§ **Given problem**:
Reproduce, without any changes, everything in the records from the line that contains "Given: Click 删除 on row 6 房屋出售" down to the end of the records, both included, and leave out the pictures.

§ **Raw data**:

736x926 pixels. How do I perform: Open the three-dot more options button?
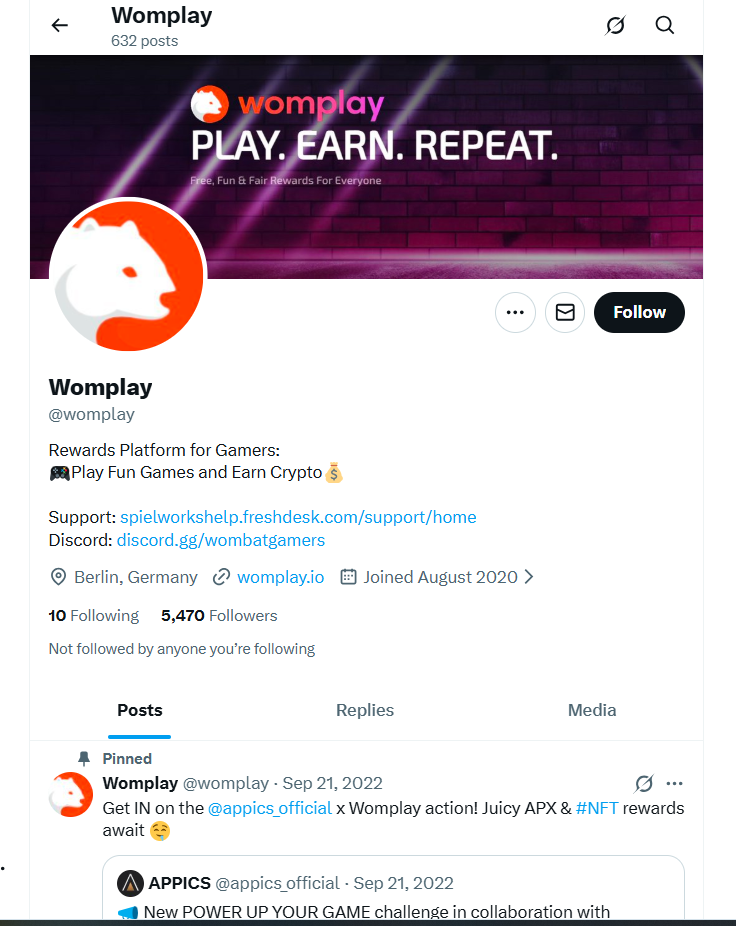[515, 313]
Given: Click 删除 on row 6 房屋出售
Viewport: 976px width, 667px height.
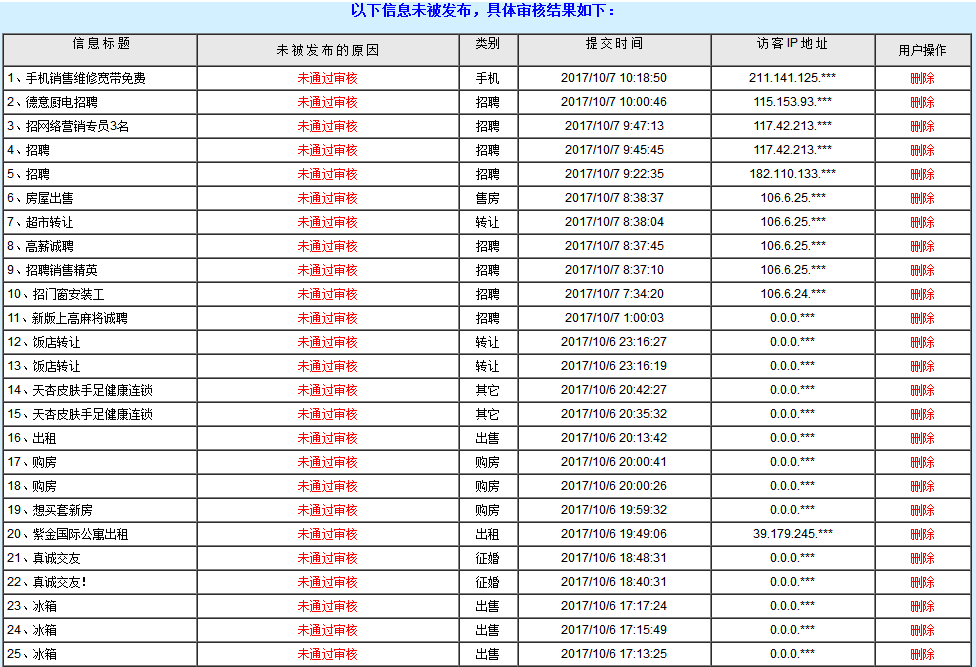Looking at the screenshot, I should (x=922, y=198).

§ **Exercise output**:
Given: Click 删除 on row 6 房屋出售
Viewport: 976px width, 667px height.
Looking at the screenshot, I should (x=922, y=198).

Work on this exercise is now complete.